Todays activity…moth trapping. I used to live in a very rural part of Ireland and remember moths covering our kitchen window at night if we turned the indoor lights on. I haven’t seen anything like that since living in Wales, and can’t actually remember the last time I saw a moth . This seemed like the perfect chance to become reacquainted.
I knew that there were essentially 3 options:
- Ready made light trap.
- Home made light trap.
- Sugar solution.
- Rotten fruit
The first option turned out to be a bit too expensive for my ‘surving-on-maternity-pay’ budget. Fear of electrocution or a power tool related trip to A & E crossed ‘home made’ light traps of my list of options. We already have a ‘butterfly snack bar’ out, with fruit gently decomposing , so that left option 3.
Sugar lures seemed the safest, cheapest method of seeing Moths. Apparently there are various different tried and tested ‘recipes’available . The common denominator amongst them seems to be sugar (well Duh!) and beer, fortunately both things I consider to be ‘store cupboard essentials’.
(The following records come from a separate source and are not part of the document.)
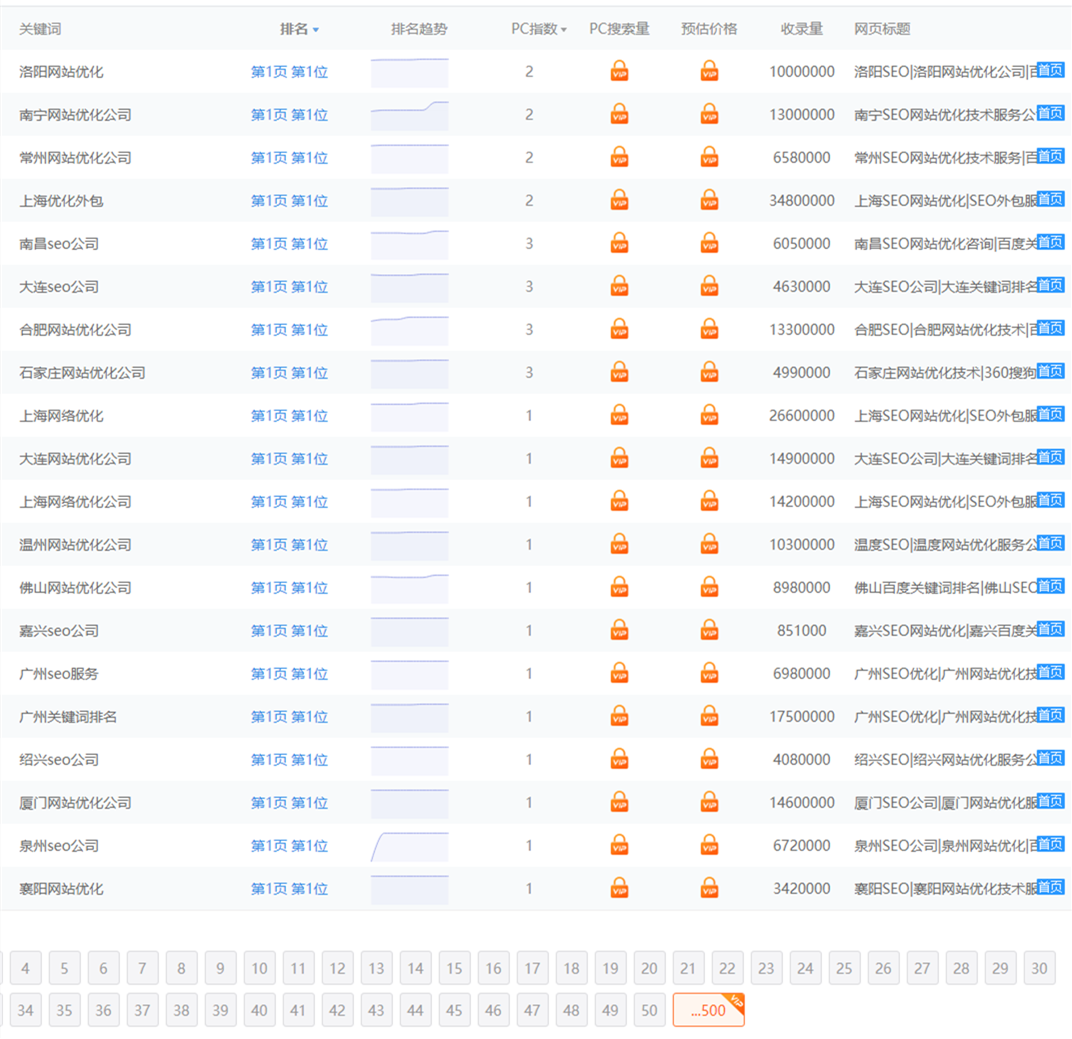Image resolution: width=1072 pixels, height=1039 pixels.
Task: Click 预估价格 VIP lock for 大连seo公司
Action: click(709, 287)
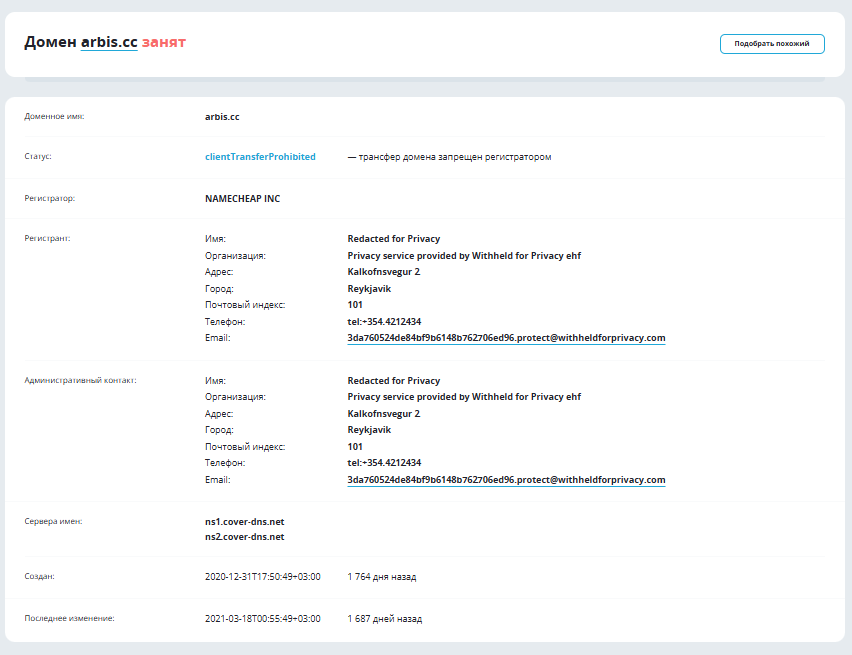
Task: Click the last-modified 2021-03-18 timestamp
Action: tap(262, 619)
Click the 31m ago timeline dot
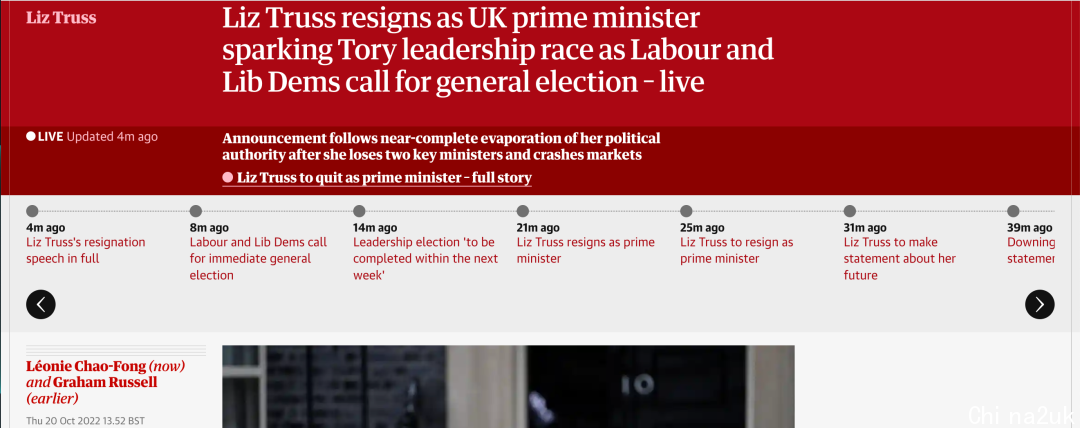Screen dimensions: 1080x428 (x=850, y=211)
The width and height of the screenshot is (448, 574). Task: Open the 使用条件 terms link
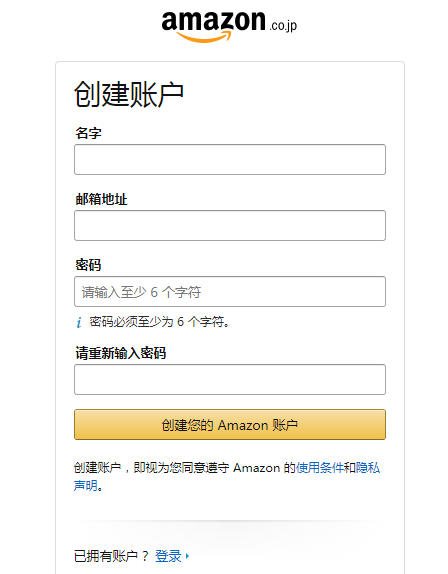[320, 467]
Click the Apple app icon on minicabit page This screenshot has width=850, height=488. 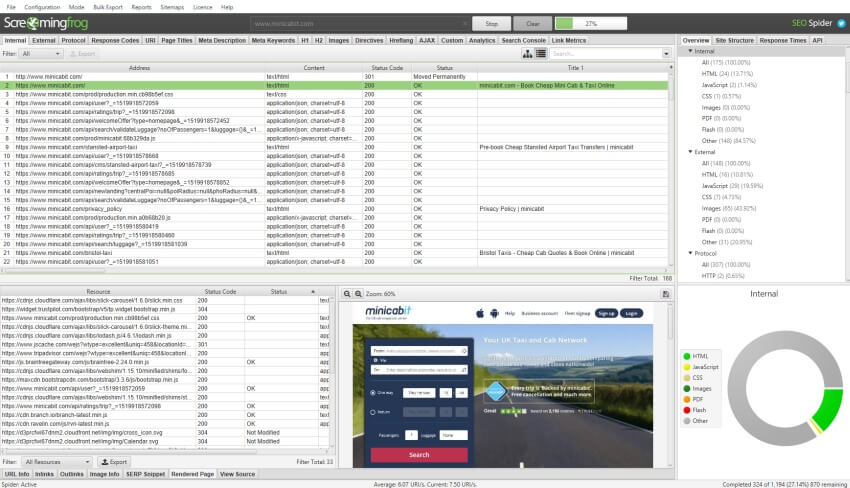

My chosen recipe used approximately 250ml of stout, 500g brown sugar and 3 tbsp syrup. Other alternatives are treacle, and dark molasses sugar is the bees (or rather moths)knees. You can also try adding a drop of rum or vanilla essence to the mixture to make it even more tantalising.
In case you fancy giving it a go, this is what I did:
- Put ingredients in pan and bring to boil, stirring continuously.
- allow to simmer for 5 minutes before removing from heat.
- Allow to cool, stirring occasionally.
The site I found the recipe on suggested pouring the mix into a coffee jar when cool, but I decided to work with it whilst it was still warm. I took the pan outside and selected a few logs (with ready made ‘handles’) to adorn, as well as an old gatepost at the side of the house. It was quite good fun!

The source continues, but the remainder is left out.